Insulin signaling in the regulation of ß-cell neogenesis and proliferation

In its simplest formulation, diabetes results from the inability of pancreatic ß-cells to maintain adequate insulin secretion and prevent hyperglycemia. ß-cell failure is caused by immune mechanisms in type 1 diabetes, and by a combination of genetic and environmental causes in type 2 diabetes. It is generally agreed that insulin resistance is the main metabolic abnormality in type 2 diabetes, and that it predisposes to ß-cell failure. The mechanism by which this occurs remains obscure. We seek to test the hypothesis that insulin/IGF signaling regulates compensatory ß-cell hyperplasia in response to peripheral insulin resistance, by promoting terminal differentiation of a subset of cells associated with pancreatic ducts. We propose that these cells are characterized by the expression of the transcription factor Foxo1, and that ß-cell failure results from a depletion of these progenitor cells.

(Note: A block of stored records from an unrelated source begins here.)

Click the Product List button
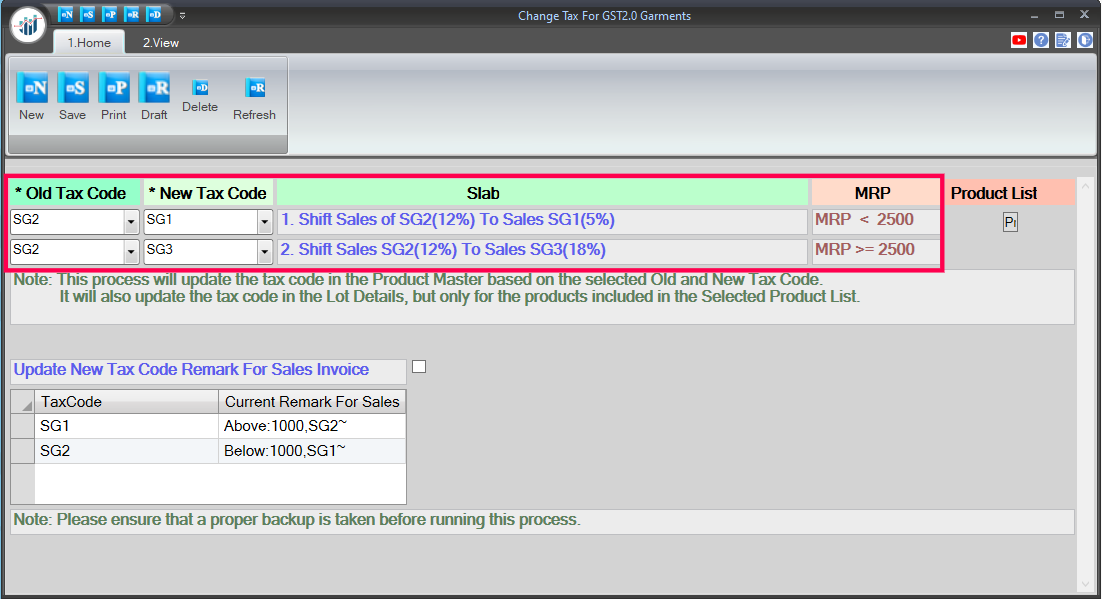This screenshot has width=1102, height=599. click(x=1010, y=222)
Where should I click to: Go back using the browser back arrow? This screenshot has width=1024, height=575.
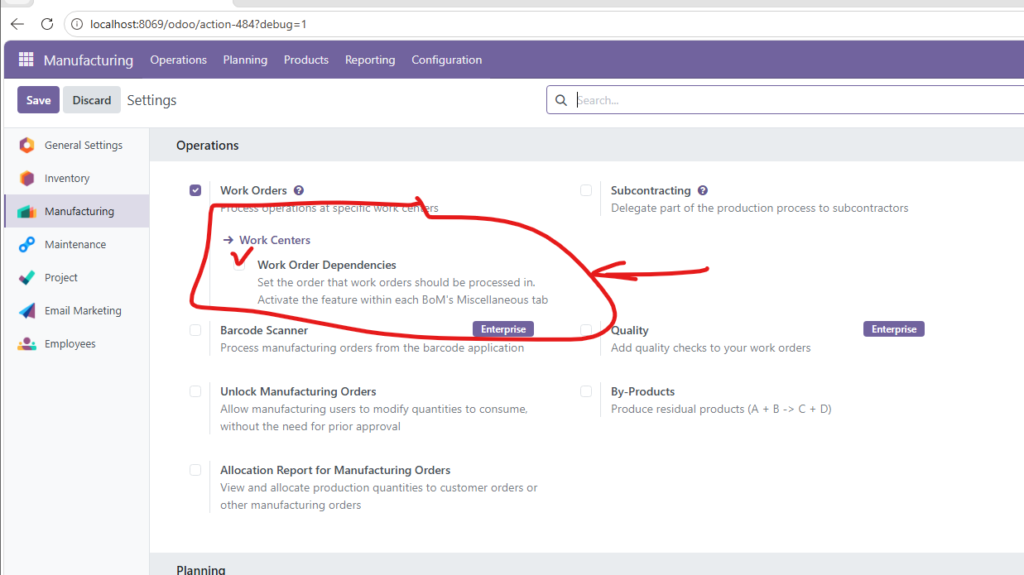pyautogui.click(x=17, y=23)
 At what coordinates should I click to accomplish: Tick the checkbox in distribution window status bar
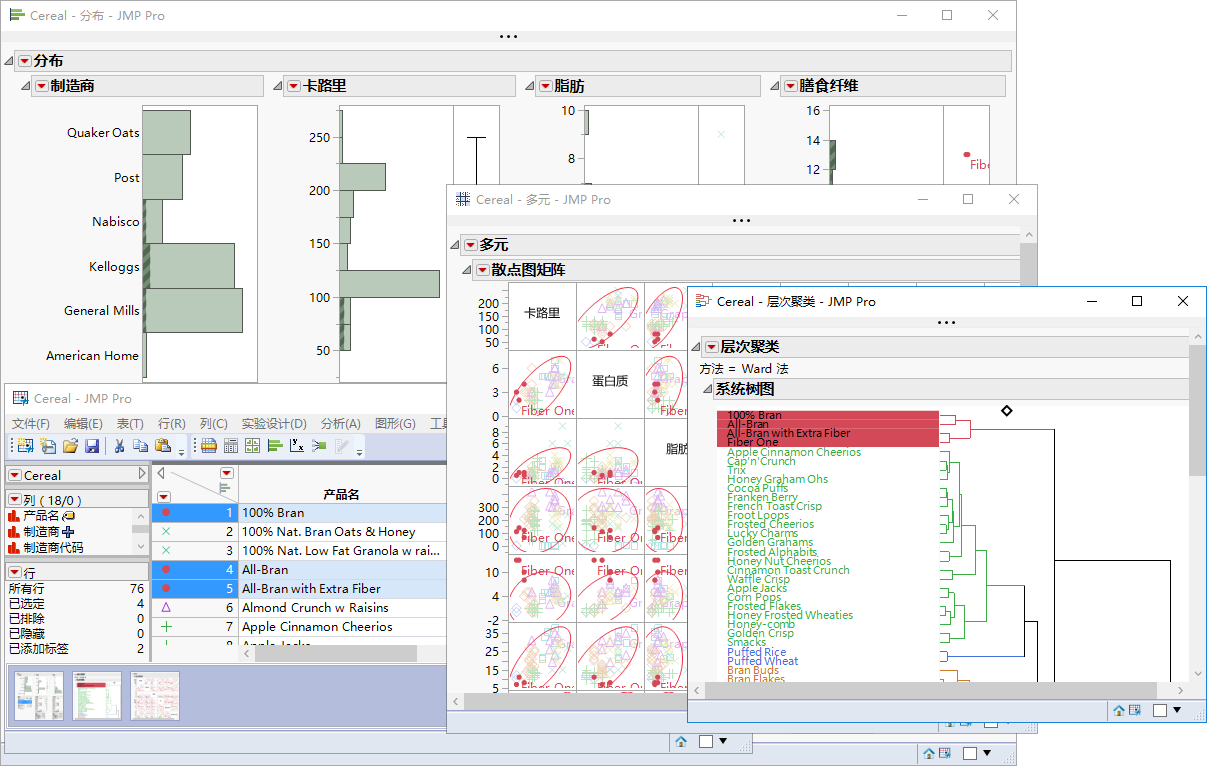point(970,753)
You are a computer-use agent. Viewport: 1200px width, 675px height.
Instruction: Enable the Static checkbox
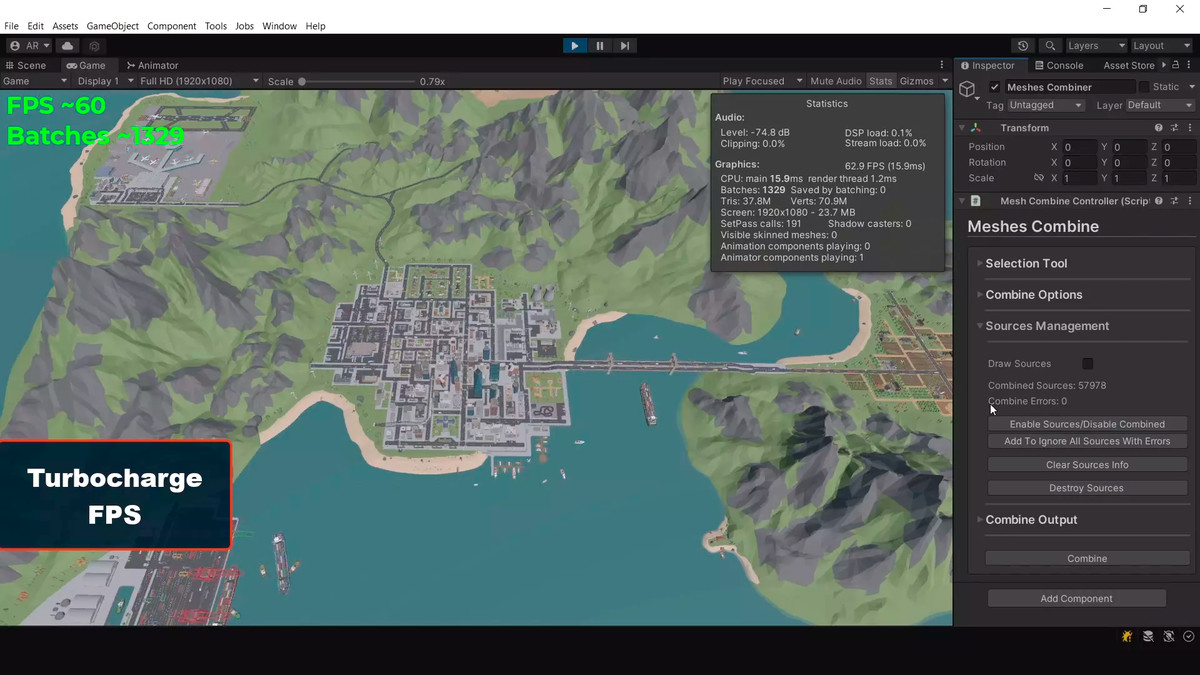pos(1144,87)
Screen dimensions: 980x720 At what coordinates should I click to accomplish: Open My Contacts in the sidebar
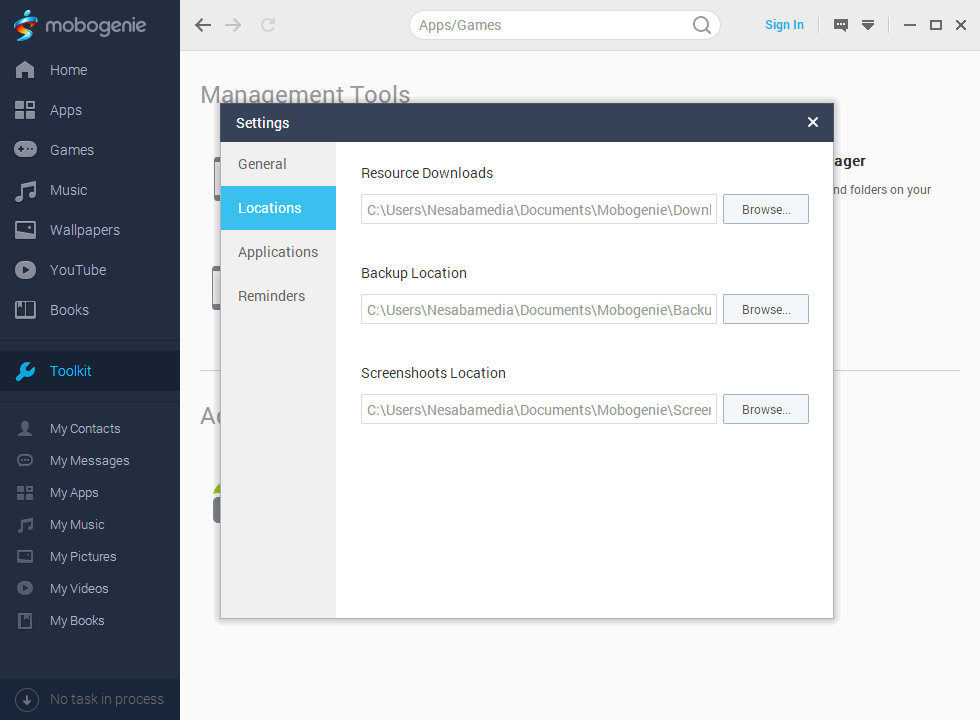[85, 429]
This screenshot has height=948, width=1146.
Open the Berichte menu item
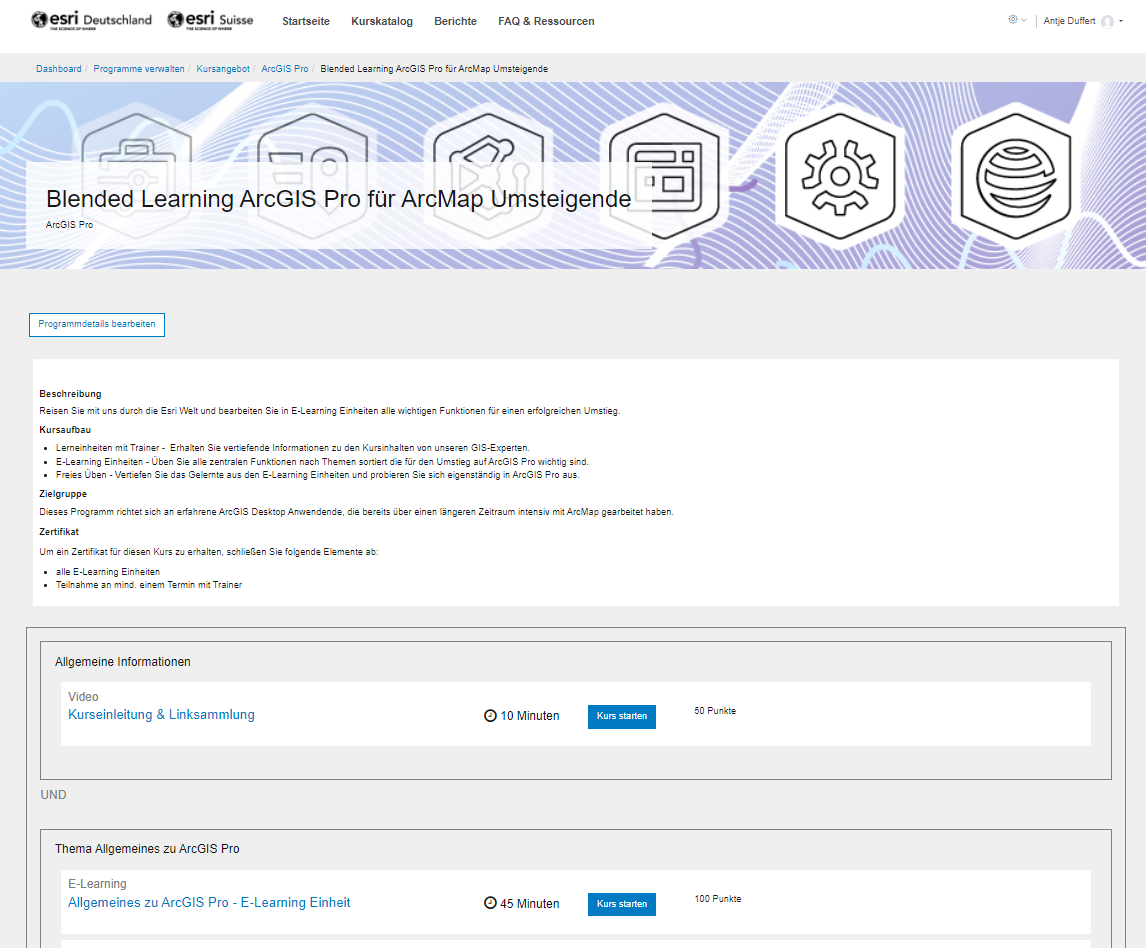coord(455,20)
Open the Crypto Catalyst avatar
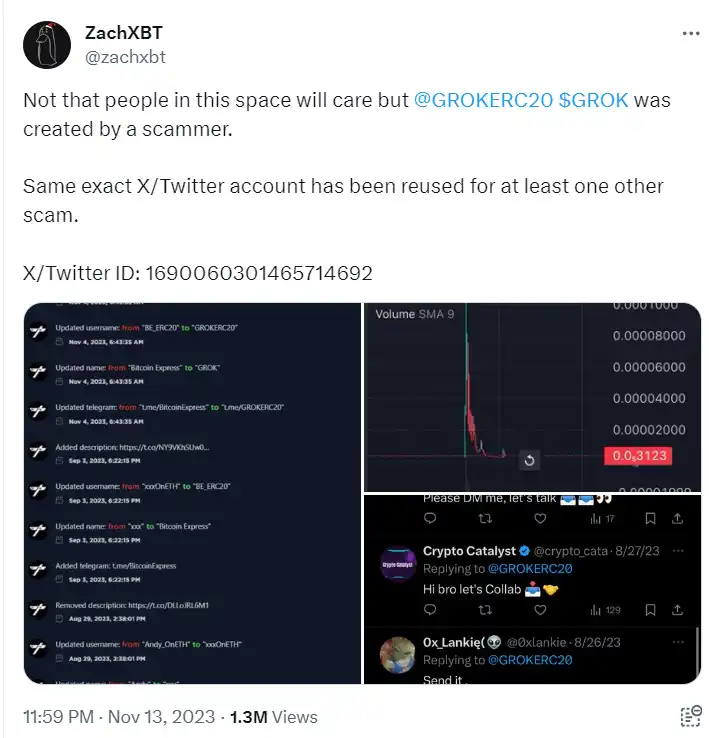709x738 pixels. click(399, 562)
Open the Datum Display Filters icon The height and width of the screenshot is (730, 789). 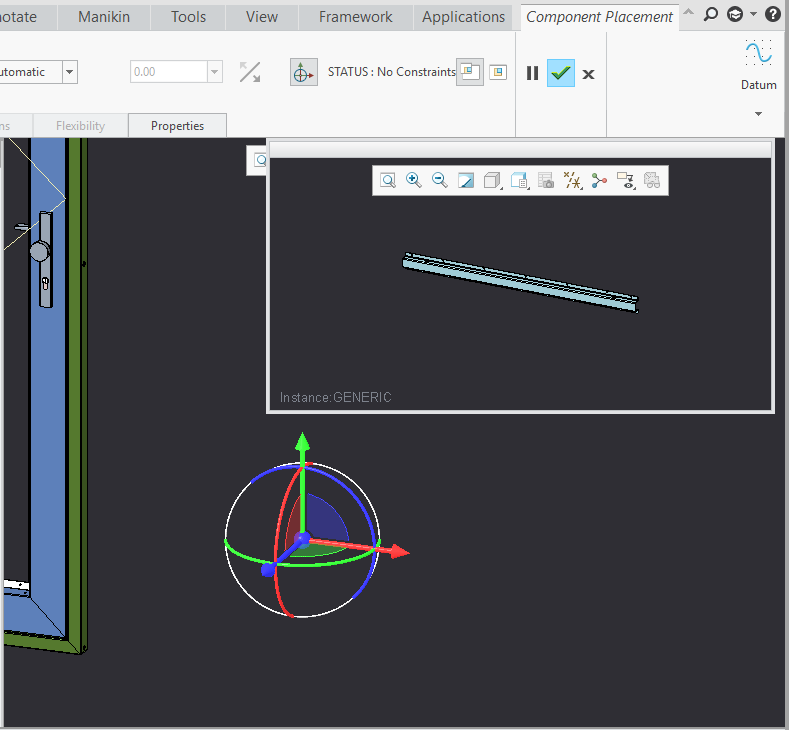tap(573, 181)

I propose to isolate and characterize a subset of cells that are associated to pancreatic ducts and that express the transcription factor Foxo1. After isolation of Foxo1-expressing cells, genomic and marker analysis will define their lineage. The role of Foxo1 in pancreatic duct cells differentiation will further be examined by studying Foxo1 expression/activity in different animal models of ß-cell regeneration and hyperplasia. Thereafter, (although it is beyond the scope of this proposal) the ability of Foxo1-positive duct-associated cells to differentiate in insulin-producing cells will be investigated.